Bezpieczeństwo technologii FHSS i TDMA zaimplementowanych w bezprzewodowych systemach zabezpieczeń na przykładzie PowerG

Bezpieczeństwo technologii FHSS i TDMA zaimplementowanych w bezprzewodowych systemach zabezpieczeń na przykładzie PowerG, 4.0 out of 5 based on 4 ratings
VN:F [1.9.22_1171]
VN:F [1.9.22_1171]
Rating: 4.0/5 (4 votes cast)

Kilka dni temu dzięki uprzejmości zaprzyjaźnionej firmy/dystrybutora ze Szczecina trafiły do naszego firmowego „laboratorium” na „testy” najnowsze urządzenia i komponenty bezprzewodowego systemu zabezpieczeń marki Visonic wykorzystującego do komunikacji w bezprzewodowych sieciach czujników (WSN) obecną już bardzo długo na runku, i doskonale przetestowaną w wielu instalacjach technologię komunikacji nazwaną PowerG. Technologię która w urządzeniach marki Visonic przecierała szlaki swoim poprzednikom próbującym nadążyć. Zapewne nie raz o niej słyszeliście, lub mieliście okazję z nią pracować.

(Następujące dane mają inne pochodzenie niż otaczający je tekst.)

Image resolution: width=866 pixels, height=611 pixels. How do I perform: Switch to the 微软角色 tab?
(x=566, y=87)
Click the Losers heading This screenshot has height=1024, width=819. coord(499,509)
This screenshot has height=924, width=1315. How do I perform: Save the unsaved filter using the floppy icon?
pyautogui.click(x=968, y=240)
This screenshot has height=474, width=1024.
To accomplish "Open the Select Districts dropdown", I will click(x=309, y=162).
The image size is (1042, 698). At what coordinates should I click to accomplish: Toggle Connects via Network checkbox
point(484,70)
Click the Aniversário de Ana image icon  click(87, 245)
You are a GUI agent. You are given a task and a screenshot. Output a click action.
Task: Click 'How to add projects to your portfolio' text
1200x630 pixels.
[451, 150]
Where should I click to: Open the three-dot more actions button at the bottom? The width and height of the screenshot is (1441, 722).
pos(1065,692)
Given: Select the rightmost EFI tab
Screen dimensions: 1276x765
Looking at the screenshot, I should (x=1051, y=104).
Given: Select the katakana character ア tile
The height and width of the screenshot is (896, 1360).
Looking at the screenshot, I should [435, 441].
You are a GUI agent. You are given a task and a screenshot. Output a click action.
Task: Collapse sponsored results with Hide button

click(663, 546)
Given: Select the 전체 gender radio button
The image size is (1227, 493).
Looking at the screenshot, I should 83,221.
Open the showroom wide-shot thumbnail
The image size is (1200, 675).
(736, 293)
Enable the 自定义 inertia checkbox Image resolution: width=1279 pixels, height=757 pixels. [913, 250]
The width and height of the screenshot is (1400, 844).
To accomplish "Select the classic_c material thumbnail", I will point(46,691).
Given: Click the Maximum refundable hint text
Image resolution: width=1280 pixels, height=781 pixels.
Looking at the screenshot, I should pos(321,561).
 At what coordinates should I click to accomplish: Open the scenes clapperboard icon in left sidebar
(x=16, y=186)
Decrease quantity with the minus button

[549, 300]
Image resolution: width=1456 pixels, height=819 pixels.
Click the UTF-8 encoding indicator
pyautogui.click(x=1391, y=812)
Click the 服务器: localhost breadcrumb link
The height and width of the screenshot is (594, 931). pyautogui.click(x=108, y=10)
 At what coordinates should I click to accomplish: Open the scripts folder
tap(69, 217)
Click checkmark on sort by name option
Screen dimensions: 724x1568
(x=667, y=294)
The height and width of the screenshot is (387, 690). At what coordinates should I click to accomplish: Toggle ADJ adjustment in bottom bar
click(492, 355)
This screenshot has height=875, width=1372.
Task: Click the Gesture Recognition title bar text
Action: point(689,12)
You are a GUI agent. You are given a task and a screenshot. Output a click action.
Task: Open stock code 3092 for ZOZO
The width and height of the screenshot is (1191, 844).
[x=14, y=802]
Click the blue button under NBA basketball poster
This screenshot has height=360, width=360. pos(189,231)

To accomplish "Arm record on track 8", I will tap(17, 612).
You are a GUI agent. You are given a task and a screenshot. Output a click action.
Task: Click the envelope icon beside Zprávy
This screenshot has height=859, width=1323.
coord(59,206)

Standard komunikacji PowerG został wprowadzony wiele lat temu, i jest obecny w rozwiązaniach zaprojektowanych przez izraelską firmę Visonic, będącą od 2011 roku własnością Tyco International połączonego obecnie z portfolio Johnson Controls, gdzie znajdziecie wiele innych nowoczesnych rozwiązań również wykorzystujących PowerG czy z wsparciem dla WiFi 6. W trakcie pracy zawodowej mieliśmy z tą technologią styczność wiele razy również w produktach innych marek takich jak np. DSC które wiele lat temu po tym jak stało się częścią Tyco International również zaimplementowało PowerG w swojej serii central PowerSeries Neo, ale ponieważ w natłoku codziennej pracy nigdy nie było czasu przyjrzeć się jej bliżej dotychczas bazowaliśmy na ogólnej wiedzy i dość ogólnych i ograniczonych informacjach jakie dostarczał w prospektach producent który wdrożył ją w swoich rozwiązaniach jako pierwszy. Dziś gdy komunikacja bezprzewodowa stała się częścią naszego codziennego życia, a użytkownicy zyskali pełne zaufanie do wydajności i bezpieczeństwa sieci bezprzewodowych oraz w pełni polegają na wielu urządzeniach bezprzewodowych stosowanych powszechnie również w systemach bezpieczeństwa uznaliśmy, że czas ponownie, ale tym razem bardziej dogłębnie się jej przyjrzeć i zrewidować zarówno słabe jak i mocne strony. Skąd taka decyzja ? Choćby dlatego, że od jej wdrożenia minęło już ponad 10 lat i stąd, że żyjemy obecnie w bardzo technologicznie zaawansowanych czasach w których zwiększył się dostęp do wielu „narzędzi” pozwalających nam obiektywnie i rzetelnie ocenić poziom używanych przez nas od lat zabezpieczeń. Są to też czasy cyberataków i dostępu do informacji o których kiedyś wiele osób po prostu nie miało pojęcia, co z kolei mocno podnosi poprzeczkę dostawcom systemów zabezpieczeń, ponieważ ułomność wielu dotychczas używanych i często zastrzeżonych technologii staje się domeną publiczną. Czym cechuje się wspomniane PowerG, czym wyróżnia się na tle innych znacznie prostszych rozwiązań ? Na początek wymieńmy jako główne atuty jakimi są : Time Division Multiple Access (TDMA), Frequency Hopping Spread Spectrum (FHSS), Adaptive Transmission Power (ATP), Multi-Channel, oraz 128 bitowe szyfrowanie AES.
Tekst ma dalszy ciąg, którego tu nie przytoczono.